The other government agencies still differ as to which way to go. The Ministry of Foreign Affairs, under Ernesto Araújo, and the Institutional Security Office (GSI), under Augusto Heleno, are advocating for the strengthening of political and economic ties with the U.S., which would be the most beneficial route in the long run. Eduardo Bolsonaro is also advocating for the signing of new military and defense agreements with the Americans in the wake of support for Brazil’s entry into the Organization for Economic Development Cooperation (OECD) and the granting of the status of observer country in the North Atlantic Treaty Organization (NATO), which requires banning the Chinese from the Brazilian network.

The group in favor of the Chinese participation is led by Vice-President Hamilton Mourão, followed by Tereza Cristina, Minister of Agriculture, Livestock and Supply, Marco Pontes, Minister of Science, Technology and Innovation, and Secretary Wesley Cardia, head of the Investing Partnership Program (PPI in Portuguese). Congressmen, such as the Chamber of Deputies President Rodrigo Maia, defend a “non-ideological but pragmatic” approach. Following Maia, the Agriculture Parliamentary Front (FPA), a congressmen board composed by defenders of Brazilian agribusiness, have repudiated the hostile statements and behaviors to the Chinese presence in Brazil. This group is united by the low-cost, the disbelief in the accusations of data insecurity, and the country’s commercial dependence on China.

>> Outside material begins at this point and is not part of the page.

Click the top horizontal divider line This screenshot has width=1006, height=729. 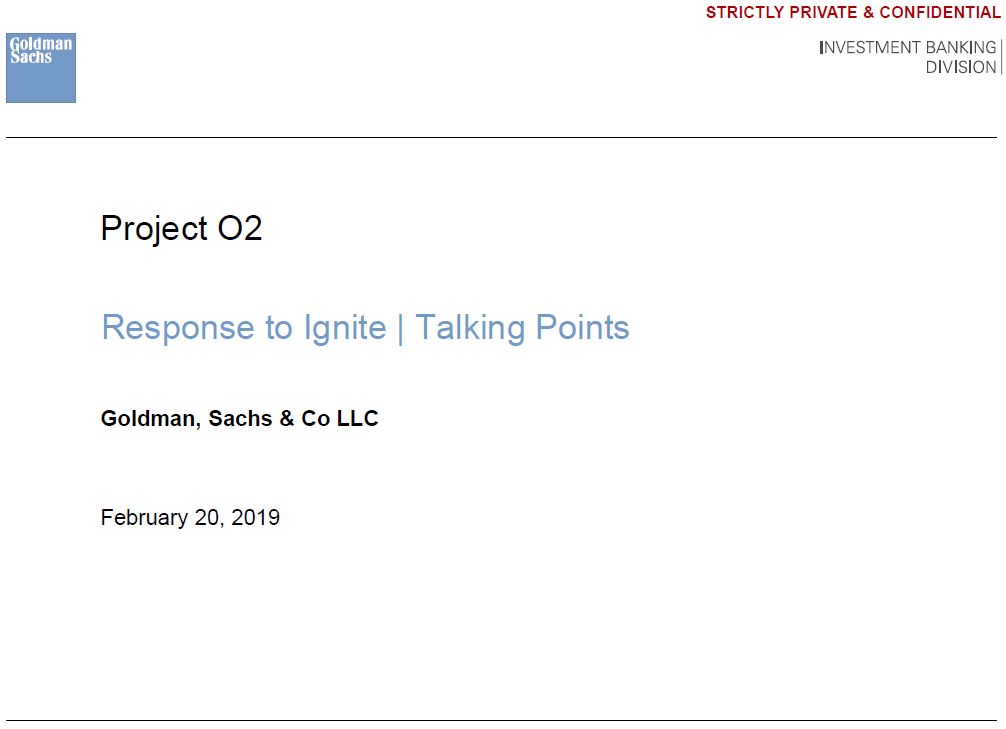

United by the lower cost judgment, the disbelief in the accusations of data insecurity and the strong commercial and investment dependence from China, the opportunity cost here is guided in accordance with the macroeconomic statistics of the present and the short term. Economic growth in 2021 depends on Brazil’s ability to attract foreign investment and maintain its commercial surplus, both of which depend on Chinese investment capital and demand. Both have undergone recent deteriorations, and could be abruptly reduced and thus compromise Brazilian economic growth.

For a government whose electoral base is forged in the austerity and fiscal balance playbook— coupled with support from agribusiness—the political risk could be fatal. One solution could be the expansion of public spending, a previously disastrous and demonized formula, since the global recession will make the competition for investments in emerging countries more competitive.

Considering the panorama of current circumstances and trends in the political game, the Brazilian government is only capable of overcoming vulnerability and economic dependence on its partners through financial stimulus in the national and autonomous development of a cutting-edge technological industry. For instance, the 5G network and the Internet of Things will impact key areas such as medicine, defense, and transportation. The agriculture sector, which corresponded to about 21% of the Brazilian Gross Domestic Product (GDP) in 2019, had only 29% of its production sites and facilities within areas with internet coverage, according to the last census published by the Brazilian Institute of Geography and Statistics (IBGE). Whether Brazil bans or embraces Huawei, the implementation and dissemination of 5G technology in the coming decade is set to integrate industries and drive increased productivity across Brazil.